Equally important, for us, are the sections that deal with skulls in general and that of Alum Beg in particular. Chapter 11, But from the skulls of the slain is of considerable interest for the student of medical history. The manner in which skulls were collected by European officers, displayed as testimony of their power and valor and as their willingness to deploy savage methods against those they termed savages, is described with examples. ‘There was no pretence that the acquisition of the enemy's head served a purpose other than the intimidation of the enemy … (and) was excusable, even commendable’ in the eyes of superior officers.
Wagner traces the history of the exhibition of heads of rebels by the British on pikes at the gates of cities as a general warning from the Irish Rebellion of 1798 onwards. A reference is made to the American practice of scalping dead victims. Skulls were also collected for anthropological studies of racial differences. ‘Soldiers, medical personnel and colonial officials often doubled as amateur collectors and would-be scientists.’ Dr. Henry Harpur Spry of the Bengal Medical Service, present at the execution of thugs in 1832 ‘had the heads of half a dozen taken off’ so that he could send them with a history of each to the London Phrenological Society. The skulls of Indian thugs, believed to be hereditary criminals, were deemed to be of special interest to phrenologists.
During the Frontier Wars in South Africa (1779-1879), ‘scientific collecting of human remains and the dehumanization of non-white enemies in colonial warfare converged in the widespread practice of taking body parts as trophies.’
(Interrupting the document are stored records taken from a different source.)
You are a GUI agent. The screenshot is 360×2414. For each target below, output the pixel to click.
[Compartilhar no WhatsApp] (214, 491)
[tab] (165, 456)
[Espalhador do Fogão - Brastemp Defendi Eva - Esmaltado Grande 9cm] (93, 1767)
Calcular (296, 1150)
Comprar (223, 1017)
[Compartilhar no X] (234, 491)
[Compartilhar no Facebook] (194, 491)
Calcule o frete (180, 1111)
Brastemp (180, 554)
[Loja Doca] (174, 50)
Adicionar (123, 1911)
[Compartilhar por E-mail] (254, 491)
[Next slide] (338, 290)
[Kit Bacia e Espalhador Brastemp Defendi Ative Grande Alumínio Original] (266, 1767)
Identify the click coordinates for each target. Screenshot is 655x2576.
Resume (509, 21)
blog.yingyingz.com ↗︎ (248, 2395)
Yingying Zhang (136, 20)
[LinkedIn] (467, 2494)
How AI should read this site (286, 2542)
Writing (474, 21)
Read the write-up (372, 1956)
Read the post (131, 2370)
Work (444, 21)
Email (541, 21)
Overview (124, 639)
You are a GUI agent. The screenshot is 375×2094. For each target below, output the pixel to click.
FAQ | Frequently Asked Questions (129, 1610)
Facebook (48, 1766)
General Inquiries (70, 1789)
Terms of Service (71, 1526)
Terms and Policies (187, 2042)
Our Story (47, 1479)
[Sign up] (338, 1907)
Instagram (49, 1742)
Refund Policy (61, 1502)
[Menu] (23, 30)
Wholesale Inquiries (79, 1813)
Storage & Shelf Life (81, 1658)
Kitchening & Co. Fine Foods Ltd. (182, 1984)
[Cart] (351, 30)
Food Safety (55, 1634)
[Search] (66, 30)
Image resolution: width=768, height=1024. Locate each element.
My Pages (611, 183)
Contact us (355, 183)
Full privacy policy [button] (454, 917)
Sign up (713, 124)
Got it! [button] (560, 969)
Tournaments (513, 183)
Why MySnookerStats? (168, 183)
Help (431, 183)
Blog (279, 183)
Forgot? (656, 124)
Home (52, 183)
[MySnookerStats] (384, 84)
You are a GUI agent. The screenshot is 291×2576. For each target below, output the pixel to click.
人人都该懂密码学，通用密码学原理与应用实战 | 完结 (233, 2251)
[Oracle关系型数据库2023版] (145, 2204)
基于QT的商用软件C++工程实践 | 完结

The grisly and nonchalant behavior of Dr. Robert Knox (1793-1862) of the 72th Highlanders is described in some detail. When asked how he managed to obtain a large collection of Xhosa skulls, he replied: ‘Why sir, there was no difficulty in Caffraria; I had but to walk out of my tent and shoot as many (Xhosa) as I wanted …’ Knox later taught anatomy at his school in Edinburgh and was infamous for obtaining bodies for dissection from the notorious body snatchers and murderers, William Burke and William Hare. (Knox's behavior in South Africa was later replicated by the Nazi, Amon Göth, who was called the butcher of Plaszów).
Wagner points out that ‘the British mutilated far more bodies than did the various local groups of the so-called savages they fought in South Africa and elsewhere in the Empire.’ He also refers to the Lushai campaign of 1871-1872. (The territory inhabited by the Lushai is present-day Mizoram.) The Lushai tribes had been notorious as head hunters. Wagner quotes a British officer who participated in the campaign: ‘In fact all the medicos with us were quite as eager for Lushai skulls as any Lushai could have been for theirs…’ This was explained - as were most atrocities by British army officers – as rational scientific exercises for creating collections, whereas those of their enemies were simply deemed savage and irrational!
This volume has much to offer in the form of unbiased historical analysis of the uprising of 1857, of the savage retributive manner in which British officers dealt with those they deemed guilty of rebellion – often without enquiry, adequate proof or trial – and of the practice of head-hunting by ‘civilized’ Europeans.